On Friday of last week, the Society of Professional Journalists announced that it will be “retiring” its lifetime achievement award established in honor of longtime UPI writer Helen Thomas. The decision came after a SPJ executive committee meeting, which recommended to the Board of Director the retiring of the award. This was the second time in the past year the executive committee took up the issue.
“It’s time we in SPJ stop focusing on this divisive topic and start focusing on what unites us,” SPJ President Hagit Limor said. “There’s tremendously important work for us, like training our members for our ever-changing industry.”
The controversy over the award stems from comments Thomas made to Rabbi David Nesenoff last June. When asked where about Jews in the Middle East, Thomas said to “tell them to get the hell out of Palestine.”
Nine years earlier, the SPJ awarded Helen Thomas, who has been a journalist for over 70 years, the first award with her namesake. The award was created to recognize similar journalists who have had a distinguished and extensive career in any journalistic capacity.
“Helen Thomas is an icon in our business,” Kyle Elyse Niederpruem, then SPJ Board president, said in 2000, “and we’re honored to create a lifetime achievement award in her honor and perpetuity.”
One past recipient of the award, spoken to by LWR, said the retiring of the award did not bother him in the least.
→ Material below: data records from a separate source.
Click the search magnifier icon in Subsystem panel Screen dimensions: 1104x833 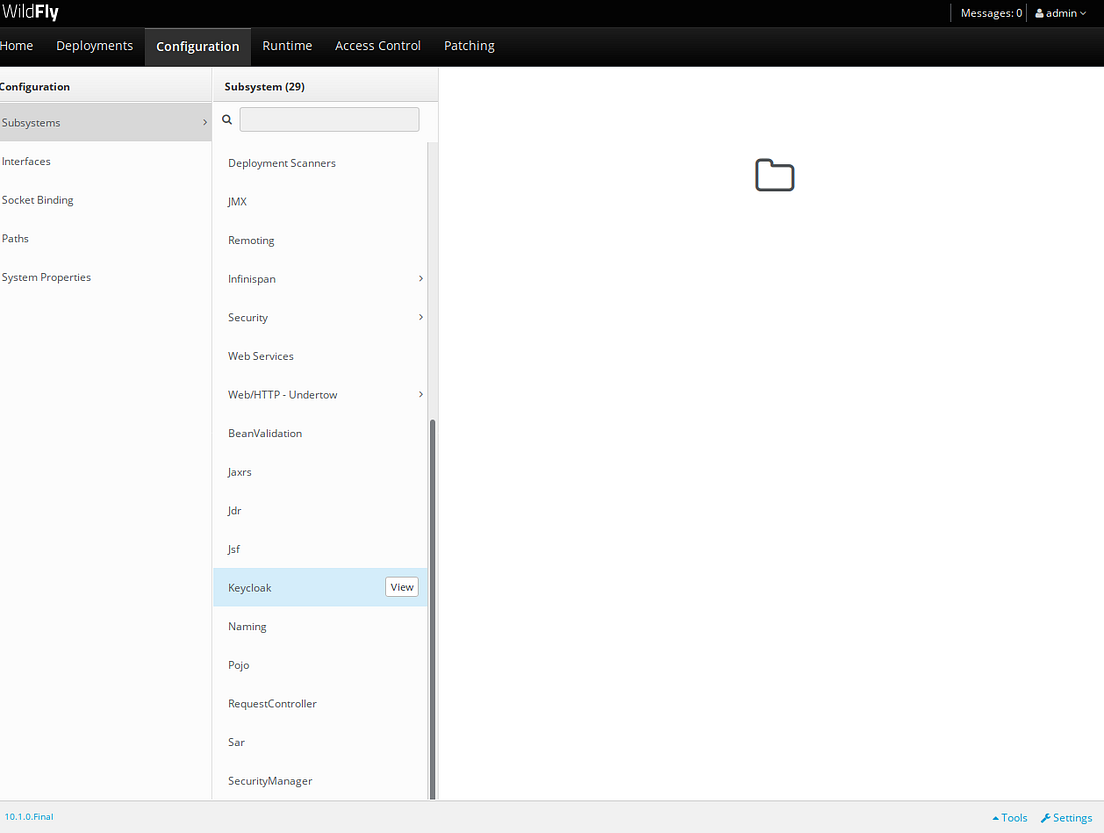pos(227,118)
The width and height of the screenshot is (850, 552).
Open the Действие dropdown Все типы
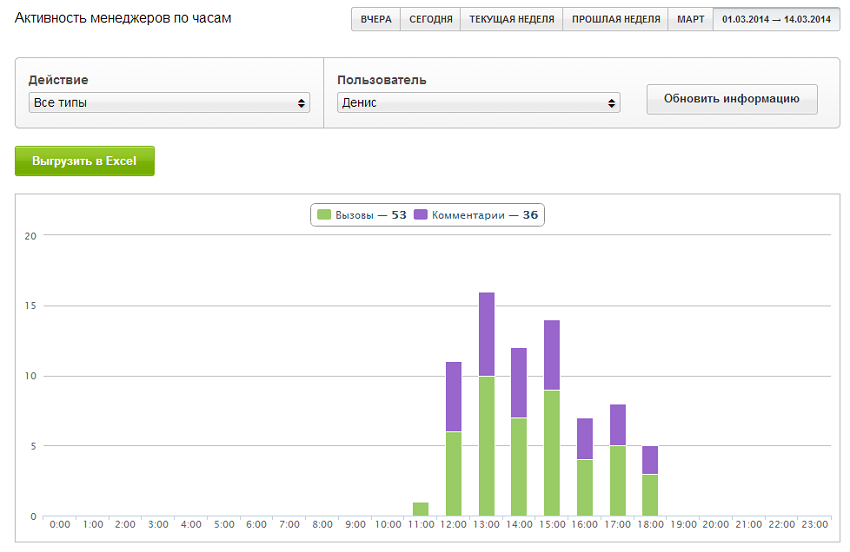pos(169,103)
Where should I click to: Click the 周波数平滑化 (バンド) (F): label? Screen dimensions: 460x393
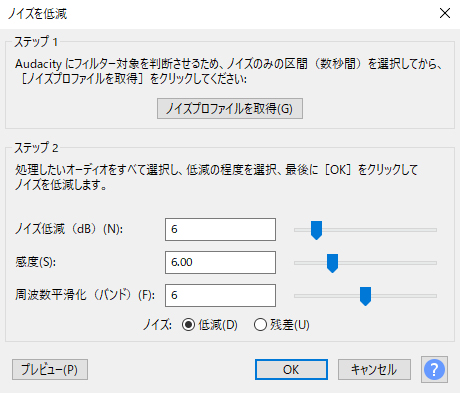click(85, 295)
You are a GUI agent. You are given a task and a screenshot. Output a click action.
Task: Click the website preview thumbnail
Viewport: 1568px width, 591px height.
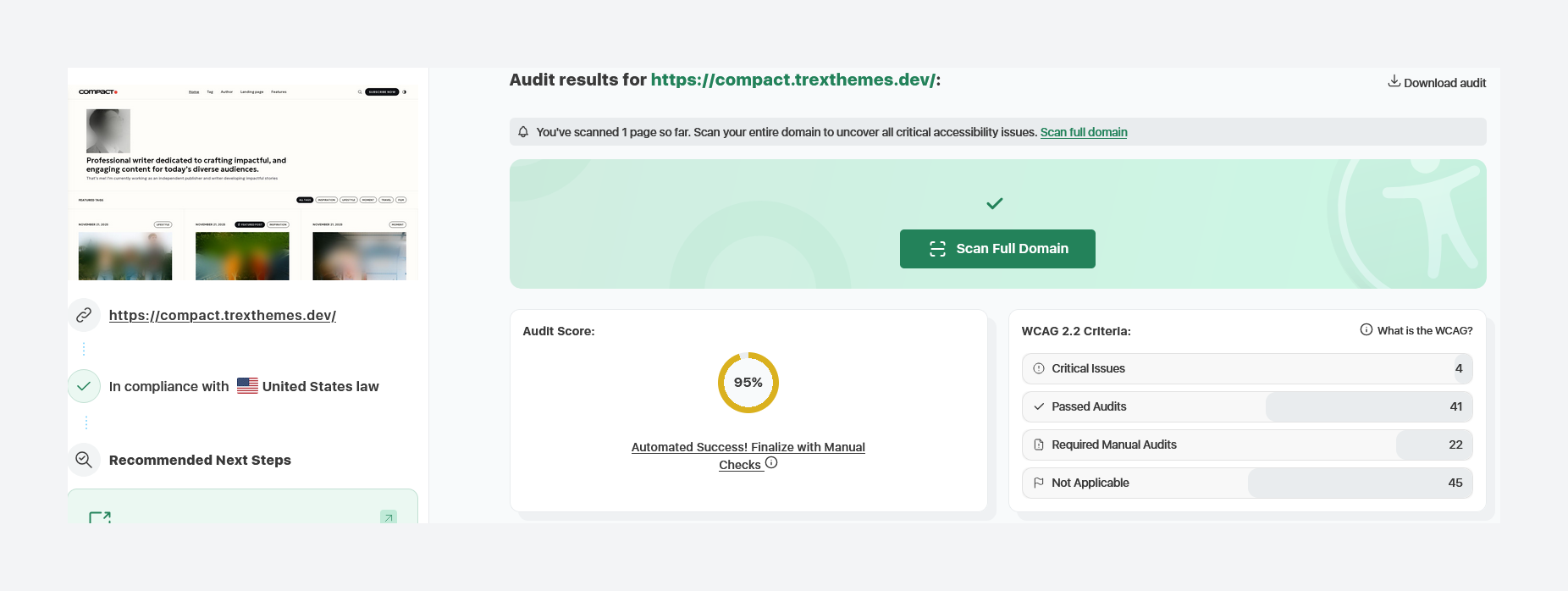[x=243, y=182]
He went on to add that he still considered it a great honor.
Nonetheless, the award has now been officially “retired.” As such, SPJ indicates that Thomas’ name will not be removed from it, nor be replaced. Instead, the organization will simply not award the honor in the future.
As part of its decision, SPJ also cited more recent comments that Thomas’ made to a crowd in Dearborn, Michigan. Thomas said, “I stand by it. I told the truth. I paid a price but it’s worth it to speak the truth.”
“She asked questions no hard-news reporter would ask, that carried an agenda and reflected her point of view, and there were some reporters who felt that was inappropriate,” CBS White House Correspondent Mark Knoller said. “As a columnist she felt totally unbound from any of the normal policies of objectivity that every other reporter in the room felt compelled to abide by, and sometimes her questions were embarrassing to other reporters.”
While Thomas’ comments were, indeed, offensive to many, retiring her award does nothing for journalism as an occupation. Instead, it marks SPJ–an organization one would hope to be entirely independent–as susceptible to political pressures as other institutions. We should be celebrating long careers of journalistic excellence, like Thomas’. To let a single reporter’s belief dismantle her entire career and the debt journalists owe to her is to disavow reality.